## ACTIVITY
Lines below that include the word "agent" should each be copied.

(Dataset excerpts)

=-=-=

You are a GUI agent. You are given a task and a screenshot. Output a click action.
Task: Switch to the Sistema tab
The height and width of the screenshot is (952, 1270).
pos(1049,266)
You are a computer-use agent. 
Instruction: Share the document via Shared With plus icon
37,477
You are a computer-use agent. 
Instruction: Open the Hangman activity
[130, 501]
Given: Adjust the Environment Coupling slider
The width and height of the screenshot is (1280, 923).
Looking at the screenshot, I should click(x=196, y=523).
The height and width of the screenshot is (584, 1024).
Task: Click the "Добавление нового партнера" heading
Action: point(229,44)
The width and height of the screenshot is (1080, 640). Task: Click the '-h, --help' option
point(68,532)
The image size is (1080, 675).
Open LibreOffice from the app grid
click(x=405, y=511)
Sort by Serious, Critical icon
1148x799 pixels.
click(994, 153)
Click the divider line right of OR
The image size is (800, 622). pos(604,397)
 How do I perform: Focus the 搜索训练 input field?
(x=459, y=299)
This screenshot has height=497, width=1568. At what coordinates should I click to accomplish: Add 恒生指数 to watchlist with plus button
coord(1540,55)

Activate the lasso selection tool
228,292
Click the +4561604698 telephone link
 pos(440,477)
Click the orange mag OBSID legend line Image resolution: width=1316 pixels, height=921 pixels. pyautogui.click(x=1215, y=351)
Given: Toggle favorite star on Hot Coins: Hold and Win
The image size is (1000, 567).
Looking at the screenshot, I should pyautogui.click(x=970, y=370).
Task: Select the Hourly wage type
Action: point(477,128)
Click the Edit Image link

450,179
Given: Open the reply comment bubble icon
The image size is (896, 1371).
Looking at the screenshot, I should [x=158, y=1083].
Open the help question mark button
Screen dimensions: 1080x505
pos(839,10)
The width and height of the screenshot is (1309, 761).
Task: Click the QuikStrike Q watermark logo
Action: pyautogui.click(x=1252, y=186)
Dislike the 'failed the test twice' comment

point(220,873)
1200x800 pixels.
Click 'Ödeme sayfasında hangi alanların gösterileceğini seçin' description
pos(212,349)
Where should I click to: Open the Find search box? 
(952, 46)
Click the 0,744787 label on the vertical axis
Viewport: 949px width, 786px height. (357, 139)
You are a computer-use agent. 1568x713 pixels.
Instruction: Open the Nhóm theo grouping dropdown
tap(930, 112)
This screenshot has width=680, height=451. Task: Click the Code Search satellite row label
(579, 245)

=-=-=

## WRITTEN SOLUTION
You are a GUI agent. You are given a task and a screenshot. Output a click action.
You are a computer-use agent. 
You are a computer-use agent. 
You are a computer-use agent. 1568x713 pixels.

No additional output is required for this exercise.